● Stored records:

Segment Open

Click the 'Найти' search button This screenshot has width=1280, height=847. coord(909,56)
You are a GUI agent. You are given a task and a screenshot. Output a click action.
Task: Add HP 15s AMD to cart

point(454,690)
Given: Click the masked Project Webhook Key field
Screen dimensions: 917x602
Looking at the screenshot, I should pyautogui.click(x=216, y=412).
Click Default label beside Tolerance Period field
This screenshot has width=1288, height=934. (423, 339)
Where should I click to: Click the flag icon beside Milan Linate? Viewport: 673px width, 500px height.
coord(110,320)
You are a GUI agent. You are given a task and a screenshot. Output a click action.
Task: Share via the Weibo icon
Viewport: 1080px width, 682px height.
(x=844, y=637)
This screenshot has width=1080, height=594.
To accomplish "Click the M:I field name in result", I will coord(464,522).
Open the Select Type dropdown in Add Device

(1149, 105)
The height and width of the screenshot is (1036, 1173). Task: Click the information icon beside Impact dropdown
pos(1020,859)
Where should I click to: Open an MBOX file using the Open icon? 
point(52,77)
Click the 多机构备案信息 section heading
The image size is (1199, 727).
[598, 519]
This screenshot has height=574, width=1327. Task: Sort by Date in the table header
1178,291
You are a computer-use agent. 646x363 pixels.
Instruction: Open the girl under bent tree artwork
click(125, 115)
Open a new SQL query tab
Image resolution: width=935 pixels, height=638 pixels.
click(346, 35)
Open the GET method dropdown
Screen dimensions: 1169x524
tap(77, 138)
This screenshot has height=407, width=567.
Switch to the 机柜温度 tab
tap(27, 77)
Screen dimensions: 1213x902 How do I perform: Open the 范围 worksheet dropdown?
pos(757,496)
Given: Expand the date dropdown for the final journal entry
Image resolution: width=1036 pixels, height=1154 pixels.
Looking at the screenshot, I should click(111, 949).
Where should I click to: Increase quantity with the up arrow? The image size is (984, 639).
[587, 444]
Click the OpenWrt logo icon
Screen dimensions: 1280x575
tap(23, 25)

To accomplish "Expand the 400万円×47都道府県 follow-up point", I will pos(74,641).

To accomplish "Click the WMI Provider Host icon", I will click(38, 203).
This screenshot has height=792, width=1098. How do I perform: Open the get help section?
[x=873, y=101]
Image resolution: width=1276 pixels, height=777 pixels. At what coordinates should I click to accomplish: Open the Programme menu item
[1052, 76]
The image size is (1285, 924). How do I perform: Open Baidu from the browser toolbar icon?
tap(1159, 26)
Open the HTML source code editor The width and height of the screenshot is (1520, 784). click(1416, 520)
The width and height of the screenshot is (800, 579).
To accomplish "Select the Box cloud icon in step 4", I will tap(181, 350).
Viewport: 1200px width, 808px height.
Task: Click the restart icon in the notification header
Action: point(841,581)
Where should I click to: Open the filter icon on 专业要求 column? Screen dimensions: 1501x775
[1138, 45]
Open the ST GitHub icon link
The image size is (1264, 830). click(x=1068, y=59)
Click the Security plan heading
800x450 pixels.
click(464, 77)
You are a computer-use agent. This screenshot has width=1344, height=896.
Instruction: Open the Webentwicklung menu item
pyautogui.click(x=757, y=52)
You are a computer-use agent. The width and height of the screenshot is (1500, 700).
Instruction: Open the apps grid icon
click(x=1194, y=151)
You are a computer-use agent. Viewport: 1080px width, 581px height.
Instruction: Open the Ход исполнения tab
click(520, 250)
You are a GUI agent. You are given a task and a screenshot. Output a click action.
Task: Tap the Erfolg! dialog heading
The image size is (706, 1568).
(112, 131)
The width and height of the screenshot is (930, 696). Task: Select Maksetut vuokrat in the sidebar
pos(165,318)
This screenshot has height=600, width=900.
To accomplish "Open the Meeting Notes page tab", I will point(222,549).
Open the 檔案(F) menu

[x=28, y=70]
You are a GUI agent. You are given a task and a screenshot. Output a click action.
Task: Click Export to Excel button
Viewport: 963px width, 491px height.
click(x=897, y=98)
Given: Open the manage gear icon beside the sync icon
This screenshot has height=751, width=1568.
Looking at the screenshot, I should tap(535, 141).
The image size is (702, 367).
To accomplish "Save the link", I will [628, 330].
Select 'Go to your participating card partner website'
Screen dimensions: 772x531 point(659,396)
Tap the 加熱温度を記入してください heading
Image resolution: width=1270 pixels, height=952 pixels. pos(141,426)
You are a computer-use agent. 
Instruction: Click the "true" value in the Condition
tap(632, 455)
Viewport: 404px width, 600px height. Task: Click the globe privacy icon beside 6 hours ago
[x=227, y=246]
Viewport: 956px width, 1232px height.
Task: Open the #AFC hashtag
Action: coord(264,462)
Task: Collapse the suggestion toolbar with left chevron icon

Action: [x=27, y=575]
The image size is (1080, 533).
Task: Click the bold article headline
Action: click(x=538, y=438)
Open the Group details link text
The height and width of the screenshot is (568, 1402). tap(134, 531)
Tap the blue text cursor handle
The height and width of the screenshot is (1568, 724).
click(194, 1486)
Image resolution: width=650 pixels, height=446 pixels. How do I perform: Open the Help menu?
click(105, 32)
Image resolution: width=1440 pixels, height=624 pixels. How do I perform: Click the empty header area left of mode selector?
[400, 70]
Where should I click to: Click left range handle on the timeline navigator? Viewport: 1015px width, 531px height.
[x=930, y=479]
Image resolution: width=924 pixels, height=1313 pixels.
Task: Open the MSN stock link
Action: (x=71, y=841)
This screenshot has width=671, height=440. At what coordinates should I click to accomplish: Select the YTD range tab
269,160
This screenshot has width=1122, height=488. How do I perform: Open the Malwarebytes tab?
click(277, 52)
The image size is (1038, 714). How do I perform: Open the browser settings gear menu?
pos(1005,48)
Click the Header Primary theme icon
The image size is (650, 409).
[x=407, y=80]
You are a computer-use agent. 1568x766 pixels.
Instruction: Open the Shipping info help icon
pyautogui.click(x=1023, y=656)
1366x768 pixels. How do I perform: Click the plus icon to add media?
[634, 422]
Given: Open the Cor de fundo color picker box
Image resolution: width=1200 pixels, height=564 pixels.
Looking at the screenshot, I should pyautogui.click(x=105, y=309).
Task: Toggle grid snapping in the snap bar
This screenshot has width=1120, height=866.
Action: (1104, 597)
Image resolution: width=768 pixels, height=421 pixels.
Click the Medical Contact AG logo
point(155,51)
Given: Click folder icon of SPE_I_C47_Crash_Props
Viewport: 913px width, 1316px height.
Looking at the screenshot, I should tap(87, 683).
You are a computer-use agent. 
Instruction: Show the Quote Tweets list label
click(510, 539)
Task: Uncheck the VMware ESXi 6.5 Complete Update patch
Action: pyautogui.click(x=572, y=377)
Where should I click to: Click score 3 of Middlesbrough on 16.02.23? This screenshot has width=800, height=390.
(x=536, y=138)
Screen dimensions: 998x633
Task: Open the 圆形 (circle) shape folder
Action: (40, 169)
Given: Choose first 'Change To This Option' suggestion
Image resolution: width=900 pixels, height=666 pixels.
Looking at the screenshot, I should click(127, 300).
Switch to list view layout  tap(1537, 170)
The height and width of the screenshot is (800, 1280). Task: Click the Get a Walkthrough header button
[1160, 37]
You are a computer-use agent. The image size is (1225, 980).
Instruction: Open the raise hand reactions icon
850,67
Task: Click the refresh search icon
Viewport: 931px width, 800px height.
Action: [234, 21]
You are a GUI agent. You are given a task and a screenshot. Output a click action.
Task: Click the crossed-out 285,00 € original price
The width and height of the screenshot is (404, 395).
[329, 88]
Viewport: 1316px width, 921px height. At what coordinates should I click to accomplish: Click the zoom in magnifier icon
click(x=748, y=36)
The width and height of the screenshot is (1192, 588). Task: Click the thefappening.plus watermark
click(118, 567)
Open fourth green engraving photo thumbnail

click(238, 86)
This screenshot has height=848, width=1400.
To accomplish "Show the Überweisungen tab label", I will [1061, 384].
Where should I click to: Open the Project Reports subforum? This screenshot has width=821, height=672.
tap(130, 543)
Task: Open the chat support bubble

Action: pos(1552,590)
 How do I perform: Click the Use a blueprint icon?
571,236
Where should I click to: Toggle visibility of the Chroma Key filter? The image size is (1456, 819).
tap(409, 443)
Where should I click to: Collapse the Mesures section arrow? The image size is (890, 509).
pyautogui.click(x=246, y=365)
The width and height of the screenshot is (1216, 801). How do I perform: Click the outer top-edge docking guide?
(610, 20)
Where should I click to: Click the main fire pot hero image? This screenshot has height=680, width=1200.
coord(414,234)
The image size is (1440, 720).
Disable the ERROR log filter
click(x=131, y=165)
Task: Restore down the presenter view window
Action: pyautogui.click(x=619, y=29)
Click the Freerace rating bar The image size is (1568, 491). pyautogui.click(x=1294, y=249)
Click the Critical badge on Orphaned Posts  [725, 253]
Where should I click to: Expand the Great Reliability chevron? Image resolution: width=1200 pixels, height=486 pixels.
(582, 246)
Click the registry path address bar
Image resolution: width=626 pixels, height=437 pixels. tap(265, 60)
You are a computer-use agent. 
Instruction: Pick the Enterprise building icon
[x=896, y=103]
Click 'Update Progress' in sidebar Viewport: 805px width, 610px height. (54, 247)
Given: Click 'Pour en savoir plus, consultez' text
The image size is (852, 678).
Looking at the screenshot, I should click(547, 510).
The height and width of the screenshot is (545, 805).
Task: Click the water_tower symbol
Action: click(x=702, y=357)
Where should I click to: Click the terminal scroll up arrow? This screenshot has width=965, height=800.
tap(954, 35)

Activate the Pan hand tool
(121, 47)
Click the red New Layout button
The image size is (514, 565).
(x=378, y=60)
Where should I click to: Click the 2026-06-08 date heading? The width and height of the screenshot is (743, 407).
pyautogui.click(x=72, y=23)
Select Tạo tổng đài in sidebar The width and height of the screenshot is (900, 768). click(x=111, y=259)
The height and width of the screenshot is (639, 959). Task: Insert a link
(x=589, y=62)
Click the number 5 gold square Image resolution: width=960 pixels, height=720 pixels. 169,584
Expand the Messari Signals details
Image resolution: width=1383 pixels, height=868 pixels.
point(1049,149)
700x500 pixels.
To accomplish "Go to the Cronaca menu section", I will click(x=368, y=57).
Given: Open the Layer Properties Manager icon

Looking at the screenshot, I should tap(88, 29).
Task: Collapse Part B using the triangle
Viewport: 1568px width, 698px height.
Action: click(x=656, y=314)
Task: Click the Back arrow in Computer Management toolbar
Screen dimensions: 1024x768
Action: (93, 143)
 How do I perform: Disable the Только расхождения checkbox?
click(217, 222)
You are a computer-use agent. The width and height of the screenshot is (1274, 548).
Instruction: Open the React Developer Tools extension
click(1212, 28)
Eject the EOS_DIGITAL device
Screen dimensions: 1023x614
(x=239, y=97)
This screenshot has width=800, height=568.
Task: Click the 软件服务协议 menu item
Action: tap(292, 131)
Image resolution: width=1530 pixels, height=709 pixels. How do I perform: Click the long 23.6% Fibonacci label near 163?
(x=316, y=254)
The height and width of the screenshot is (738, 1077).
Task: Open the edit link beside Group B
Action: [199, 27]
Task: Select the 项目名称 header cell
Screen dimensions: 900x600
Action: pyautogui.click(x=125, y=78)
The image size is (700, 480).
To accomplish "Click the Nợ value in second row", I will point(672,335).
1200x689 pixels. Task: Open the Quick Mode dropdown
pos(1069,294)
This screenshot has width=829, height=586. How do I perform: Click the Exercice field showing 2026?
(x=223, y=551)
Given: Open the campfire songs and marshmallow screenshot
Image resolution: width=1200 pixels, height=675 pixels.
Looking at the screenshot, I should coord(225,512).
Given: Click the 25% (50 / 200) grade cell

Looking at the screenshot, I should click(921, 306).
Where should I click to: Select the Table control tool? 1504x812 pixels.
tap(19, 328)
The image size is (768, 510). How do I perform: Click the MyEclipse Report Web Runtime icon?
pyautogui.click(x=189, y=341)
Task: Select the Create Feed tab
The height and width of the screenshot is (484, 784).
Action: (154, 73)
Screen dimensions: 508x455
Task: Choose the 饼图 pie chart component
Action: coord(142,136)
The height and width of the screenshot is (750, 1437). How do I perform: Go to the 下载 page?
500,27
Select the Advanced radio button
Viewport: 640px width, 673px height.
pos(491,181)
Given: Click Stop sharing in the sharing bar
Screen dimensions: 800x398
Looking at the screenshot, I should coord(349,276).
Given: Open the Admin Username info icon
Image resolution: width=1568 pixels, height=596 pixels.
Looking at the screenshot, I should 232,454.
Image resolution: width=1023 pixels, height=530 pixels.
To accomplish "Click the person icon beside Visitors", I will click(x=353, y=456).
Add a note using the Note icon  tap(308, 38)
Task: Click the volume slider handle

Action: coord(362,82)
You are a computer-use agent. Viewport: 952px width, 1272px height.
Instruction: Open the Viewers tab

Segment Closed

● Task item: Pull every line with the string "search" from the data above.

● Solution to this problem:
Click the 'Найти' search button This screenshot has width=1280, height=847. coord(909,56)
Task: Click the refresh search icon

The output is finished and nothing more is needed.